In many cells, TPA-induced membrane translocation of PKC is followed by degradation and depletion of PKC cellular pools (22). In LNCaP cells, membrane translocation of PKC following TPA addition persists for at least 36 h before down-regulation is observed, and TPA exposure longer than 48 h results in an apoptotic-resistant phenotype with undetectable levels of PKC protein (13). If p21 and Rb reside in a PKC-regulated pathway, it is likely then that long term exposure of LNCaP to TPA should result in the emergence of apoptotic-resistant cells incapable of p21 induction or Rb activation. When LNCaP cells were cultured in TPA for 6 days, we observed an initial apoptotic response of 57% by day 2 (Fig. 3). Interestingly, by day 4 post-TPA treatment, the surviving cells had grown back to the original plating number and continued to proliferate out through day 6. Apoptosis of LNCaP cells correlated with the induction of p21 and Rb dephosphorylation at day 1. However, by day 2 the levels of p21 had begun to decline and Rb was just beginning to convert to the hyperphosphorylated form. By day 4, the cells were TPA insensitive and have begun to proliferate and p21 expression and Rb phosphorylation had returned to normal (Fig. 3). Thus, TPA sensitivity and the emergence of an apoptotic-resistant subpopulation correlated precisely with p21 levels and the activation state of Rb.

Inducible Overexpression and Activation of PKC Resulted in p21 Induction, Rb Activation, and Apoptosis

Data from the PKC activator/inhibitor studies coupled to the observation that depletion of PKC resulted in a nonresponsive phenotype suggested that PKC has a regulatory role in cell cycle events leading to apoptosis. Because we previously identified PKC as the predominant isotype associated with TPA-induced apoptosis (13), we next examined the effects of inducible PKC overexpression in LNCaP cells.

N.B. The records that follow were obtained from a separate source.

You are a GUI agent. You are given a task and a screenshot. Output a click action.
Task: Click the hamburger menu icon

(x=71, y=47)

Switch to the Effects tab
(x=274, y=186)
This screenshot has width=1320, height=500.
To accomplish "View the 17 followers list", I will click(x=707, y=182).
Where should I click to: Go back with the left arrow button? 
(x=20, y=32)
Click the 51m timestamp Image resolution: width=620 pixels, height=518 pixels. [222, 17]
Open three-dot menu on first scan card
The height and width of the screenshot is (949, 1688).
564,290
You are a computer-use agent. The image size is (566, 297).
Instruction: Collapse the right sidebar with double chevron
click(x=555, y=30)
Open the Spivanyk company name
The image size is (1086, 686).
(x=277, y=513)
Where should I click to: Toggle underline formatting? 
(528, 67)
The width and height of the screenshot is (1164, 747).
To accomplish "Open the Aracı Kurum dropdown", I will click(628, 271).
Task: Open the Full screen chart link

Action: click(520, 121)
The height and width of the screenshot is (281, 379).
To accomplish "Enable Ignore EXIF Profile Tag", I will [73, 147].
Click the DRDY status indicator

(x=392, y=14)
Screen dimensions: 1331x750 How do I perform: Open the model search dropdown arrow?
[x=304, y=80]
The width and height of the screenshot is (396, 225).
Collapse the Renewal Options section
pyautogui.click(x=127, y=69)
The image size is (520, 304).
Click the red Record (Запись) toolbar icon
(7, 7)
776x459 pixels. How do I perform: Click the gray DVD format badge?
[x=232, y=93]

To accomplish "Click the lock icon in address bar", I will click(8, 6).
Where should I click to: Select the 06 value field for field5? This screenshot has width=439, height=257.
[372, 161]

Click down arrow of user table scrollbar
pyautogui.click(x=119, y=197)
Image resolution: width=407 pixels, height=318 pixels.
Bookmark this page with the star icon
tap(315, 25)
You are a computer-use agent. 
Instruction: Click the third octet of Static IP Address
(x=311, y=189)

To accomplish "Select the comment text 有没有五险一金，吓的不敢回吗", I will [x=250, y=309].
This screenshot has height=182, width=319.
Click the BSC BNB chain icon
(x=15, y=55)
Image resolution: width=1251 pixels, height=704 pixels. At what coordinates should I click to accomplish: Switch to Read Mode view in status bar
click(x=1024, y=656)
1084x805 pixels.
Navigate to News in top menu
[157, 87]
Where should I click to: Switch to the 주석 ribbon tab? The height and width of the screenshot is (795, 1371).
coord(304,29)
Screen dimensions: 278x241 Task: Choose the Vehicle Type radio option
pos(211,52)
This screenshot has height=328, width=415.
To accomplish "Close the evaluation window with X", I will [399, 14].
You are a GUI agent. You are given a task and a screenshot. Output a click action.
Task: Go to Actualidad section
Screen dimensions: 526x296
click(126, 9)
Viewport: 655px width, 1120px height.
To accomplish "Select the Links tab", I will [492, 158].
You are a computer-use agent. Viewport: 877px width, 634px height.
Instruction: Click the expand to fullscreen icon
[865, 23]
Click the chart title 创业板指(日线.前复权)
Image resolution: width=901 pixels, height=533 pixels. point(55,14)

In two separate clones (LN1, LN17), which express exogenous PKC under control of the tetracycline-responsive promoter, removal of tetracycline resulted in a 30- and 50-fold induction of PKC protein (Fig. 4). In the presence of tetracycline, expression of PKC was not detectable at higher levels in the clones than in parental LNCaP cells. Inducible overexpression of PKC by itself did not result in the induction of p21, Rb dephosphorylation, or apoptosis. One explanation for the lack of apoptosis in PKC-overexpressing cells may be the absence of an activation signal for PKC. Bryostatin 1, which activates and down-regulates certain PKC isozymes with potencies different than those of TPA, will down-regulate the low endogenous levels of PKC in parental LNCaP cells between 12 and 24 h. Bryostatin 1 treatment of LNCaP cells prior to TPA treatment prevented p21 induction, Rb activation, and apoptosis (data not shown); however, addition of bryostatin 1 to LN17 could not down-regulate the extremely high levels of exogenous PKC and resulted in p21 induction, Rb activation and apoptosis (Fig. 4 and data not shown). Raf-1, one of the immediate targets of PKC, was hyperphosphorylated (activated) following bryostatin 1 treatment in the PKC-overexpressing cells, indicating that bryostatin 1 functions as an activator of PKC in these cells³ and suggests that Raf-1 represents a functional link between PKC and the induction of p21. Bryostatin 1 by itself had no effect on cell viability, p21 expression, or Rb phosphorylation in parental LNCaP cells, nonexpressing (Tet+) PKC cells, or on the empty vector control, LNGK9 (Fig. 4 and data not shown).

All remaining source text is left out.